Iqaluit G7 talks serious business: Aglukkaq

Finance ministers and central bank governors from the Group of Seven countries will be holding serious talks in Iqaluit this week, and not just sightseeing, says Nunavut MP Leona Aglukkaq.

Finance ministers and central bank governors from the Group of Seven countries will be holding serious talks in Iqaluit this week, and not just sightseeing, said Nunavut MP Leona Aglukkaq.

Aglukkaq, who is also federal health minister, responded to recent criticism about the G7 finance ministers gathering, which will bring together finance ministers and central bank governors from Canada, Japan, Germany, France, Italy, the United Kingdom and the United States on Friday and Saturday.

Some financial observers say the two-day talks, which will mark the first international leaders meeting to be held in the Nunavut capital, may carry little weight because of its different approach from past meetings.

Federal officials have said the Iqaluit G7 gathering will be informal, and leaders will not issue the communiqué that is traditionally prepared at the end of such meetings.

But Aglukkaq said the G7 meeting will have serious discussions and decision-making about the state of the world economy, including reforms to the financial sector.

"It's a huge undertaking, and I can tell you that these are working conferences and ones that are very important," Aglukkaq told CBC News.

Analysts have said the Group of Seven meetings are intended for informal discussions, while G20 leaders, including those guiding the emerging economies of China, Brazil and India, are now largely formulating global economic policies.

Some discouraged from going

The first of several hundred expected guests began arriving in Iqaluit this week, including the various G7 delegations and support staff as well as about 100 accredited journalists from around the world.

But some non-governmental organizations say they are being told not to travel to Iqaluit for the G7 gathering, mainly because the city's hotel rooms are fully booked.

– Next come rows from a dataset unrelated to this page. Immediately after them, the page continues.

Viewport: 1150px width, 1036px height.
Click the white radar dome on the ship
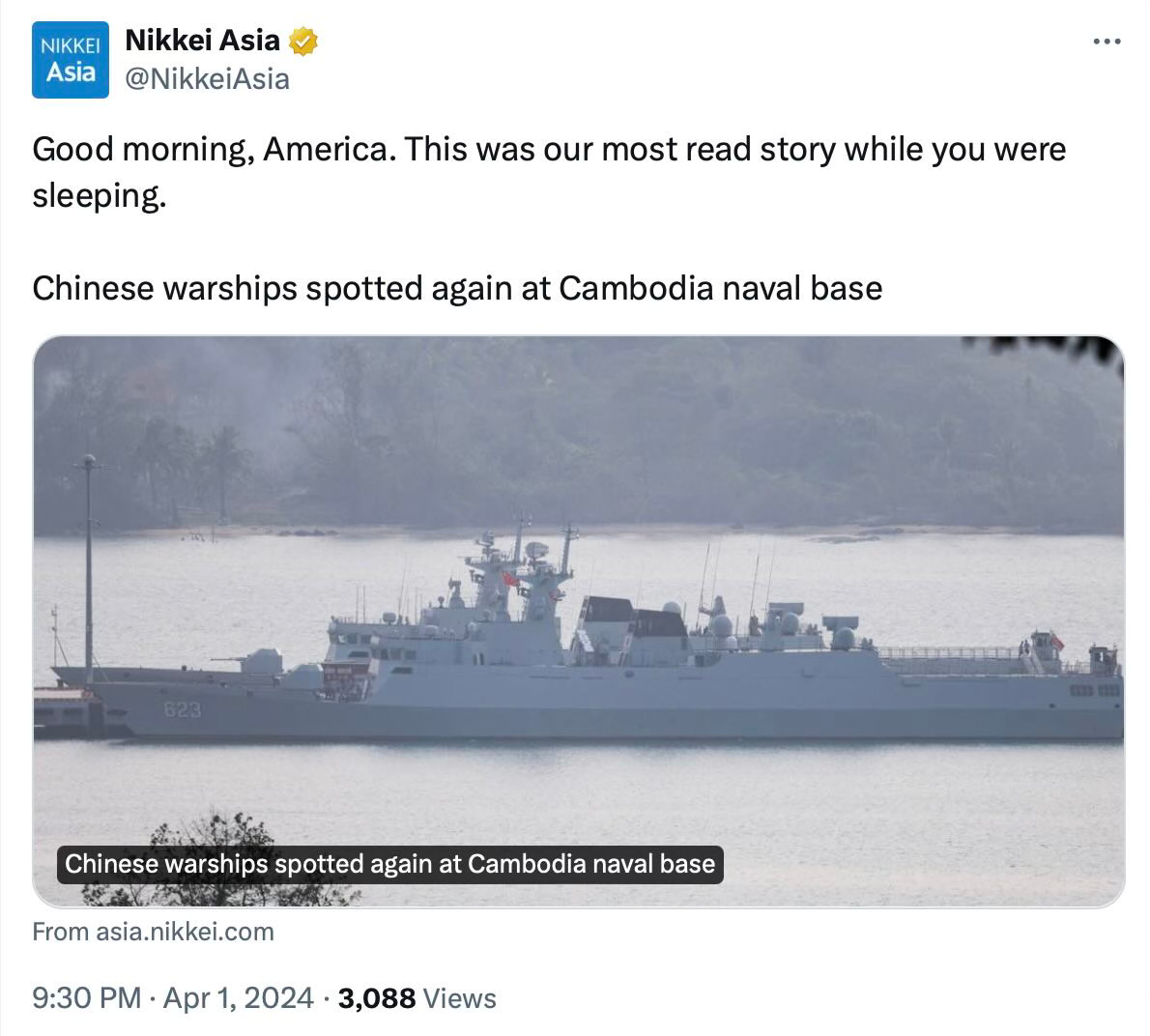tap(722, 625)
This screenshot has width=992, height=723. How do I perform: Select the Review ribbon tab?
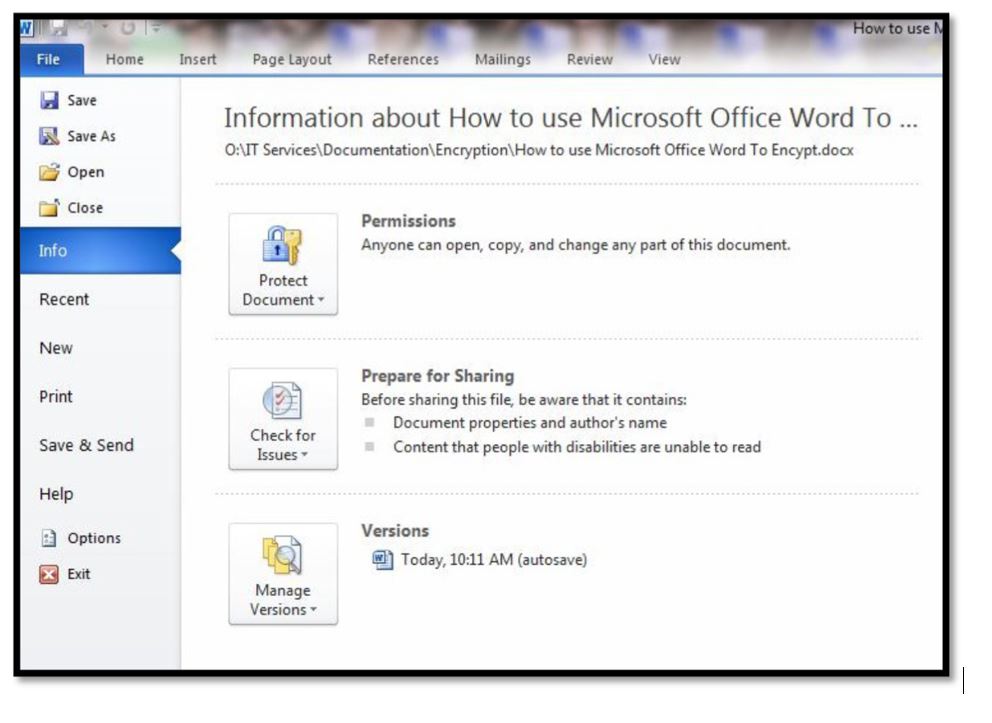(590, 60)
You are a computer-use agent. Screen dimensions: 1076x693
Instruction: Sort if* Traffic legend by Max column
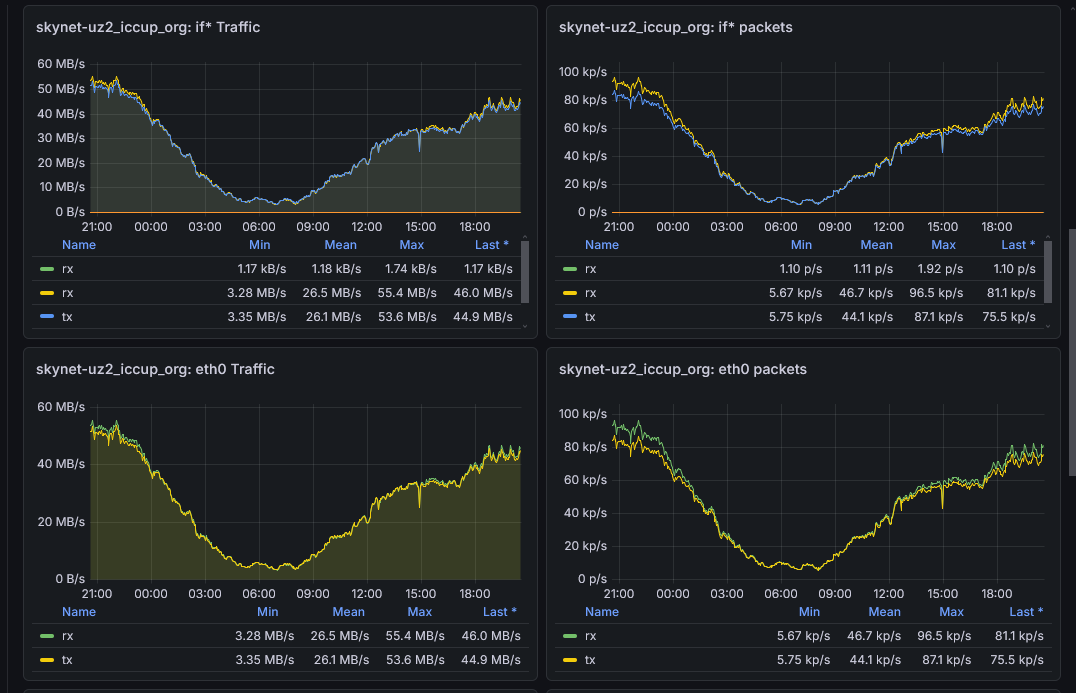click(x=412, y=245)
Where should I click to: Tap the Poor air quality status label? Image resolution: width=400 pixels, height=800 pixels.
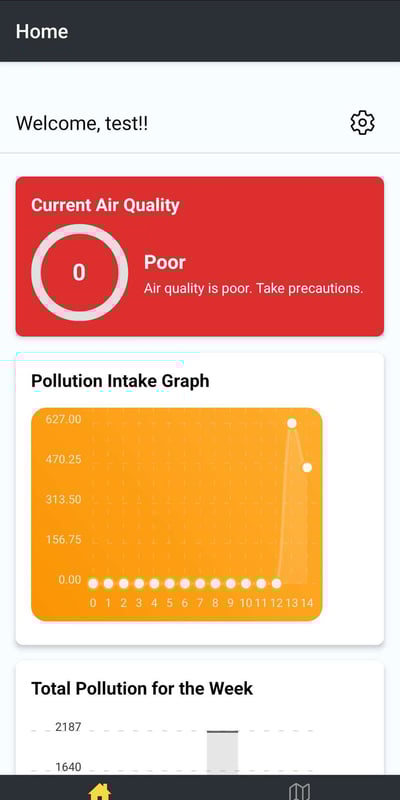[x=165, y=262]
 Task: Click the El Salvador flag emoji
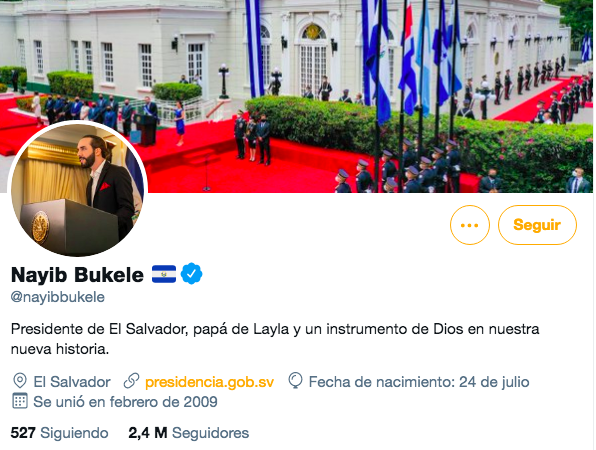pyautogui.click(x=164, y=274)
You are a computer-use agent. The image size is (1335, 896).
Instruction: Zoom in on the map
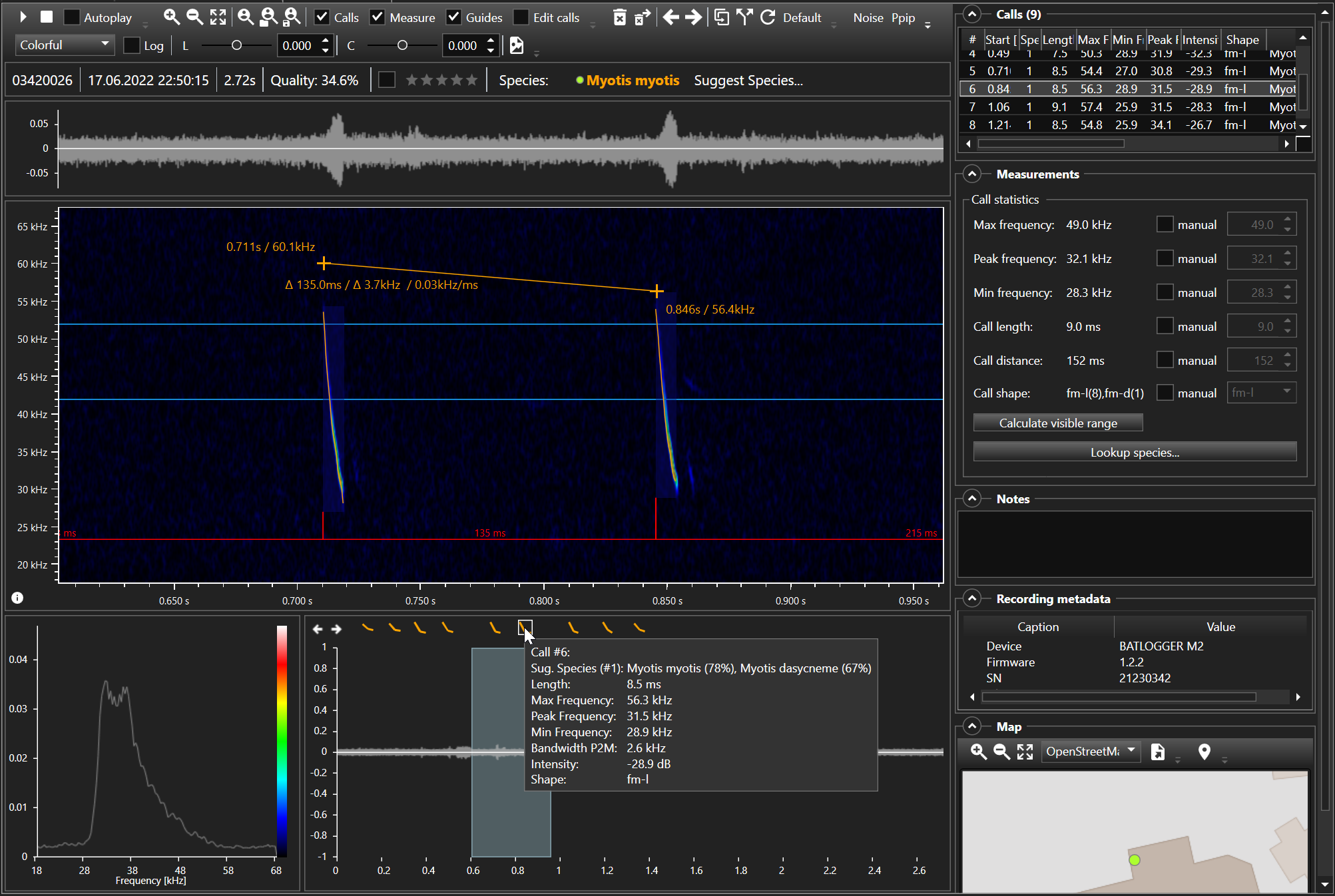pyautogui.click(x=978, y=752)
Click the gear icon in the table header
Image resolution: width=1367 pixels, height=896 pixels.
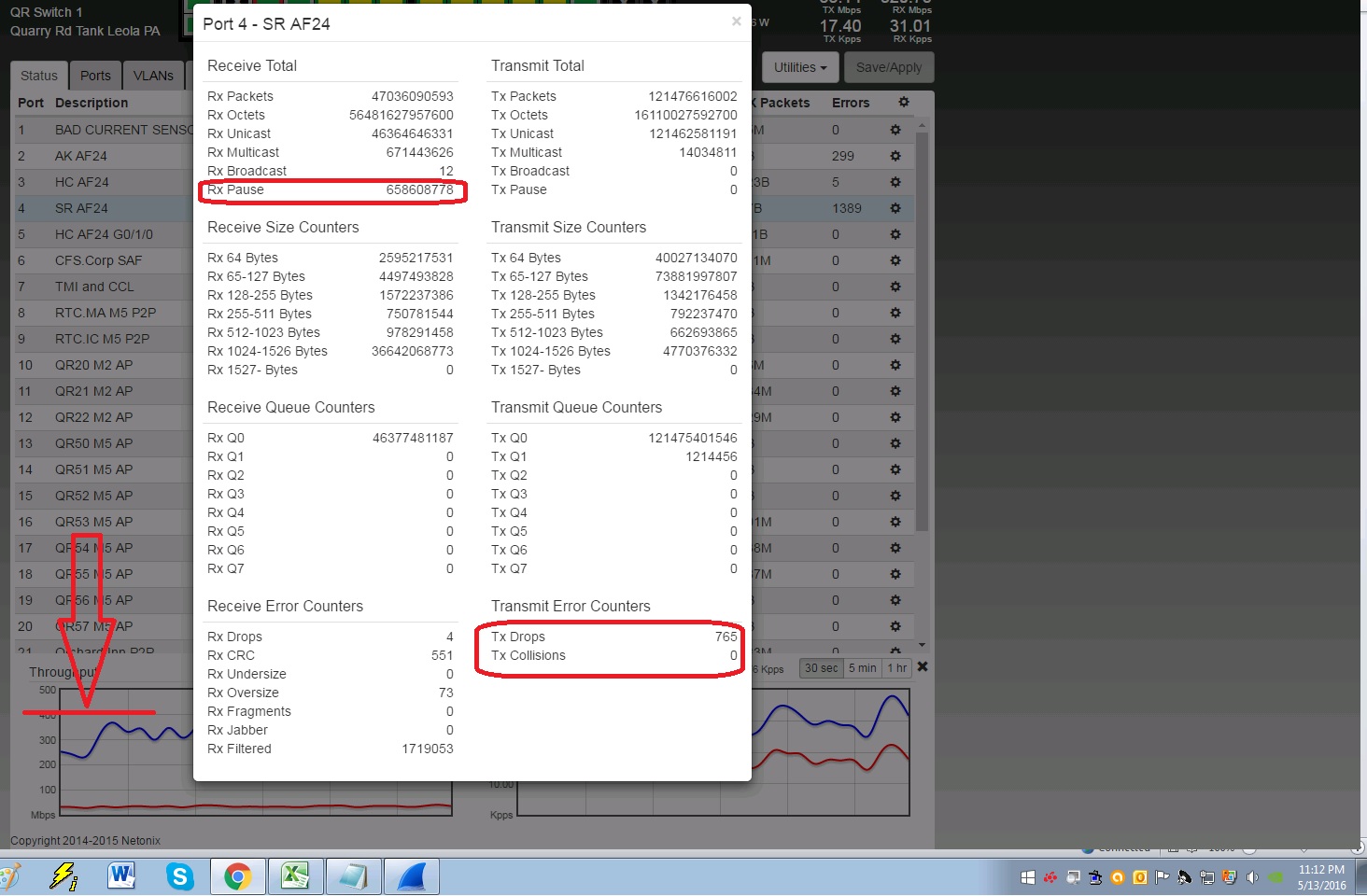click(903, 102)
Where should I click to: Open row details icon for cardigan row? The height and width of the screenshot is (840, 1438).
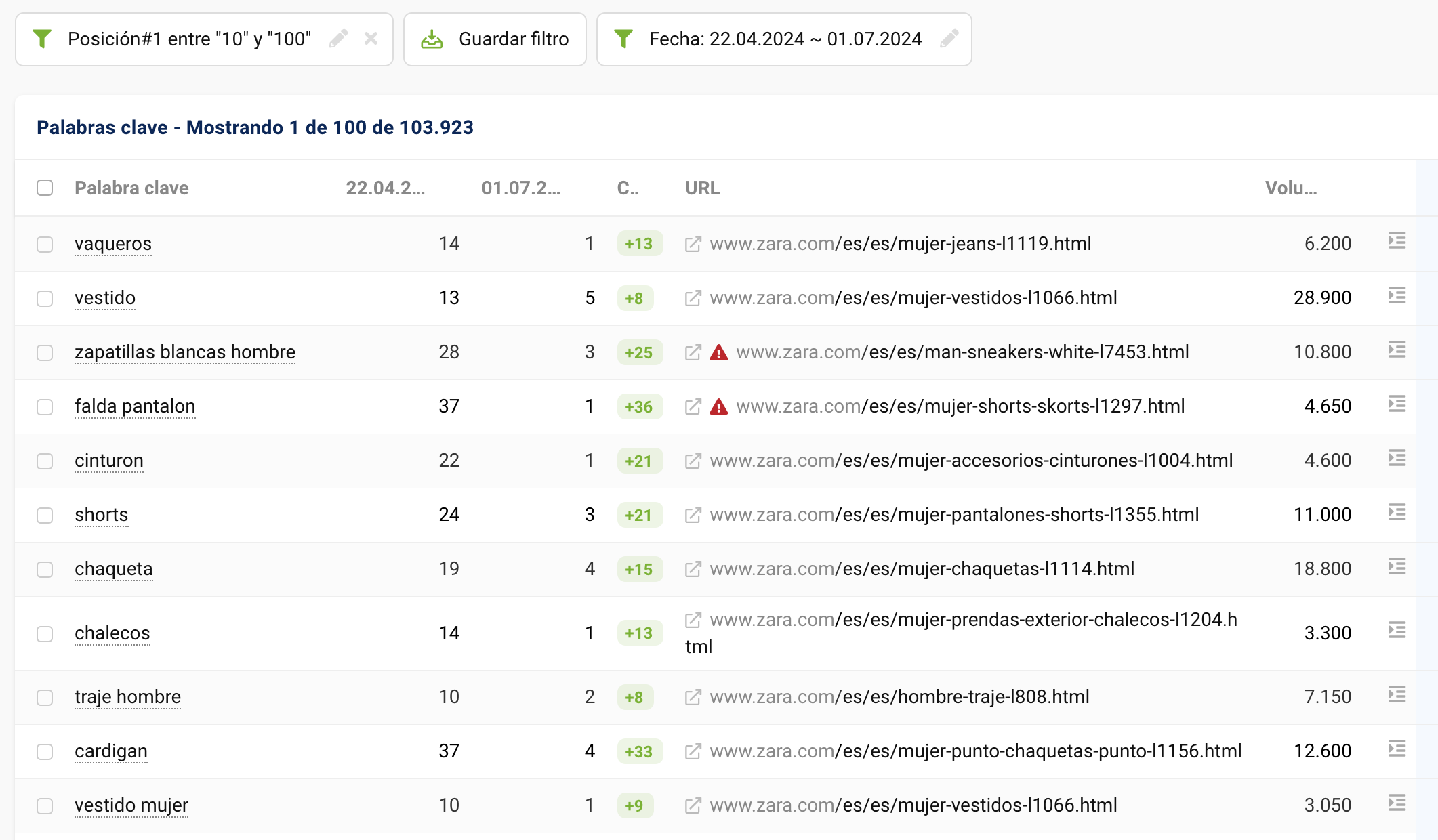click(1397, 749)
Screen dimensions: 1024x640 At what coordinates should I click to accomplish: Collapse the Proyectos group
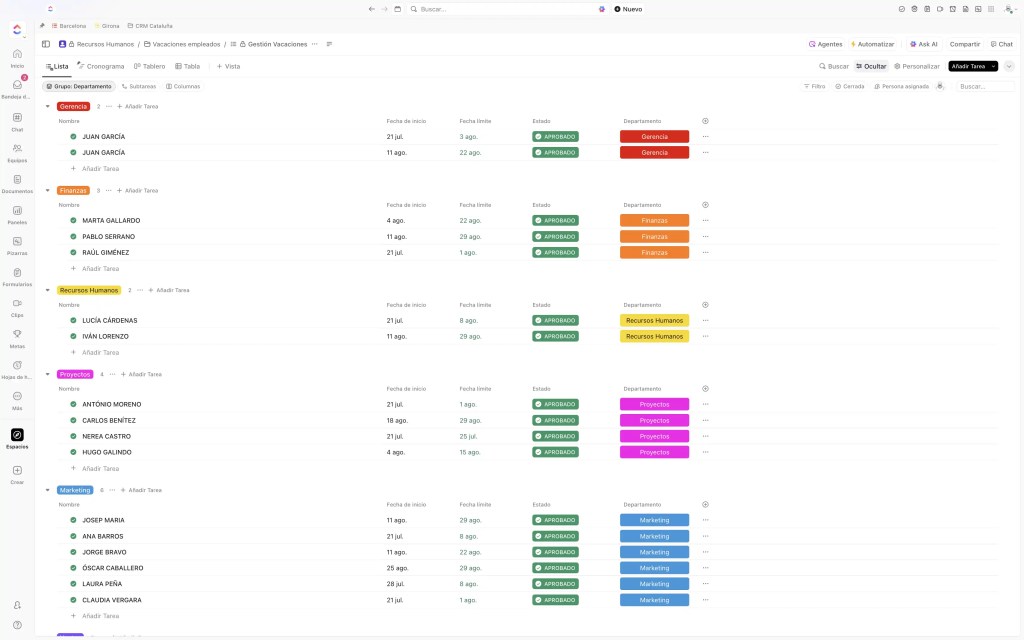pos(48,374)
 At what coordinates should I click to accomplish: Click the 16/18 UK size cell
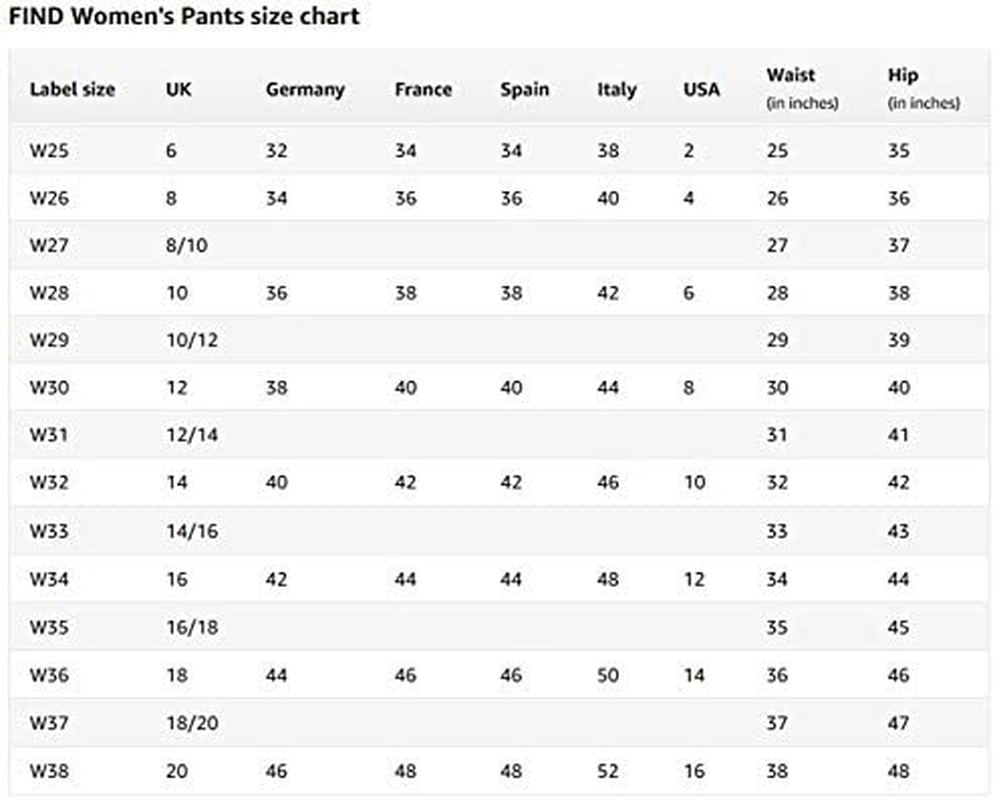click(x=192, y=627)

"We've been discouraged to come up to Iqaluit because of the nature of the location," said Ken Georgetti, president of the Canadian Labour Congress.

Georgetti would not say who discouraged his organization to come north, but he cited the lack of accommodation as a primary reason.

At the Navigator Inn, staffer Mike Praught said all 44 rooms are booked. People trying to make last-minute bookings are being told there is no vacancy until Feb. 9, he said.

"We just have to let them know that we're completely full and that everywhere in town … has been booked up for probably a month now," Praught said.

Aglukkaq said nobody has been told not to attend the G7 meeting, but added that it's been clear that a lot of people will be converging on the Nunavut capital.

"I think it has a lot to do [strictly] with the … capacity of the community to have hotels and so on," she said.

Should inclement weather prevent the G7 delegates from travelling to Iqaluit later this week, the meeting will be held in Ottawa instead, officials have said.

Assuming the meeting goes as planned, G7 delegates are being invited to attend a community feast Saturday that will include a sampling of Inuit traditional foods, games, music and dancing. A snowmobile parade will follow the feast.

Aglukkaq and Nunavut Premier Eva Aariak will attend the feast, which will start at 4:30 p.m. ET Saturday.

Federal Finance Minister Jim Flaherty, who is hosting the G7 meeting, will stay in Iqaluit after the talks wrap up to visit the city and better understand some of the issues in Nunavut, Aglukkaq said.